Submission & Refereeing History
You are currently on this page
Reports on this Submission
- Cite as: Anonymous, Report on arXiv:2202.09375v1, delivered 2022-04-07, doi: 10.21468/SciPost.Report.4889
This was a very pleasant read. Clearly and pedagogically written, and
the proof-of-concept investigations were straight-forward to
follow. Most of the machine learning tools used are well known and
tested, but putting them in an extreme online environment in this way
is a novel and very interesting idea, which certainly merits a
publication in SciPost.
The only thing I miss in this paper is a more proper feasibility study
for actually implementing this at the LHC. I understand that this is
beyond the scope of the paper, but it would have been nice to see at
least an outlook giving the steps such a feasibility study would need
to follow. Can the authors envisage potential show-stoppers?
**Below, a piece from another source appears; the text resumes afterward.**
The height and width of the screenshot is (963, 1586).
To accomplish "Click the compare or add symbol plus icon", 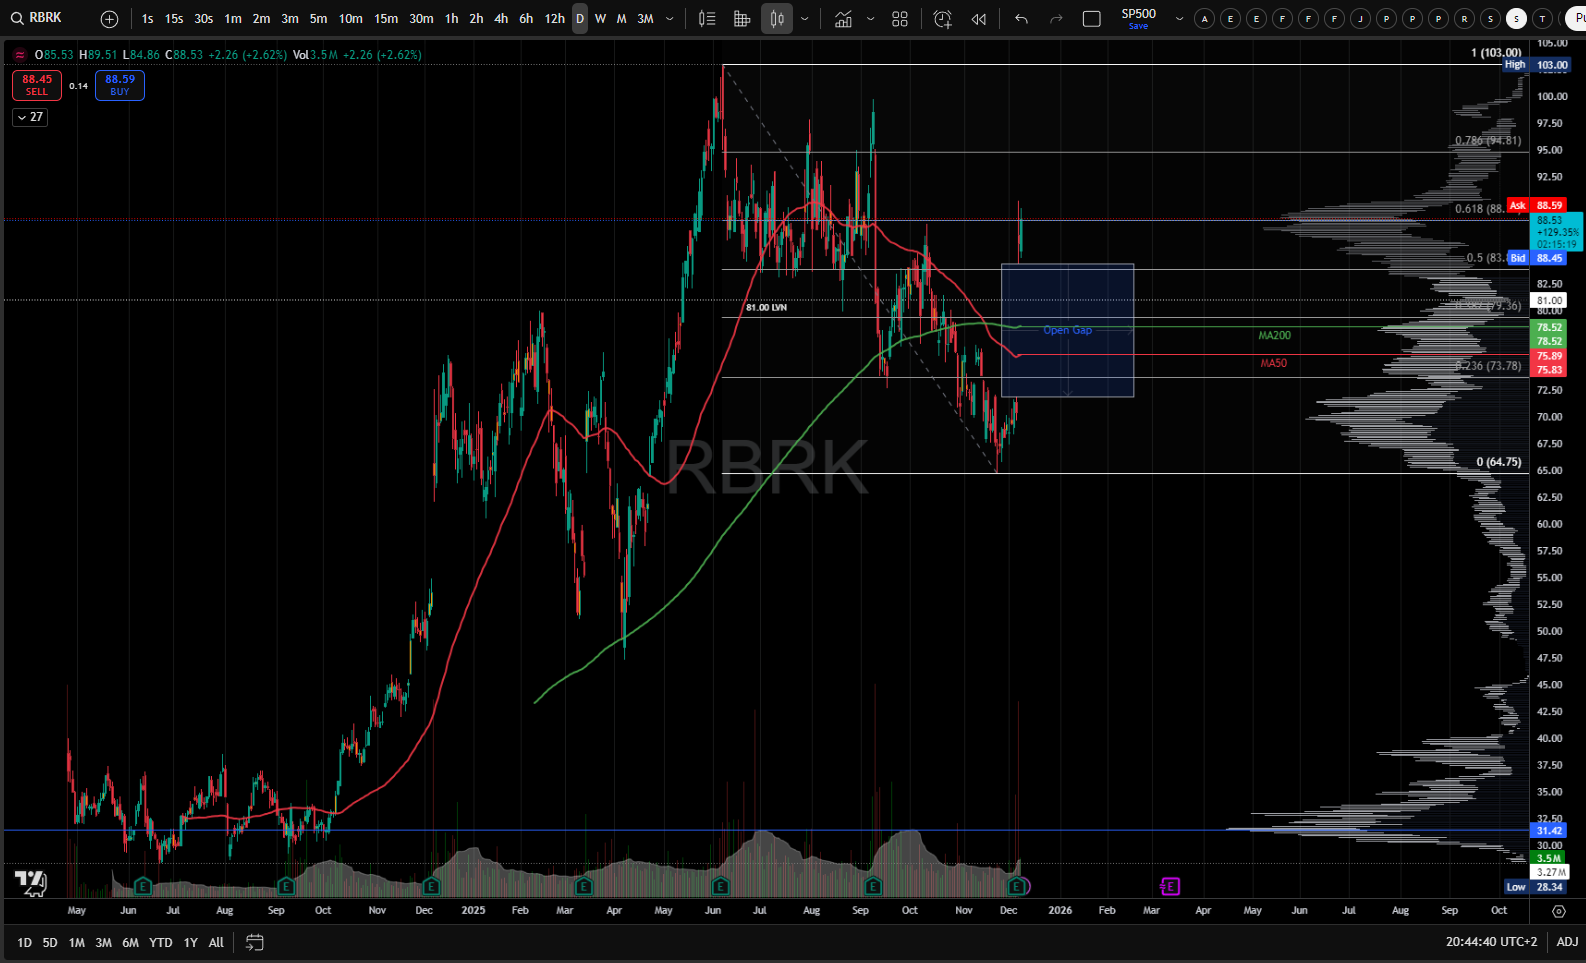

As an example I would have liked to see comments about the scalability
of the concept. In the more advanced test case, the authors used only
five input variables per event, and storing those to disk for detailed
off-line analysis would surely not be a problem, even for a year of
LHC running at an event rate of 100 kHz. So, assuming that the authors
envisage a much larger set of input variables, it would be nice to
understand how more complex would the network architecture need to
be. And how much larger the buffer sizes and longer the training
cycles for each buffer. What would this mean in terms of the
requirements for the FPGAs that the author suggest should be
used? Would they then be fast enough to handle the 100 kHz event rate
- Cite as: Anonymous, Report on arXiv:2202.09375v1, delivered 2022-04-05, doi: 10.21468/SciPost.Report.4866
1. The paper presents a novel use of generative neural networks to characterize ensembles of events in a periodic online manner to program a certain class of triggers.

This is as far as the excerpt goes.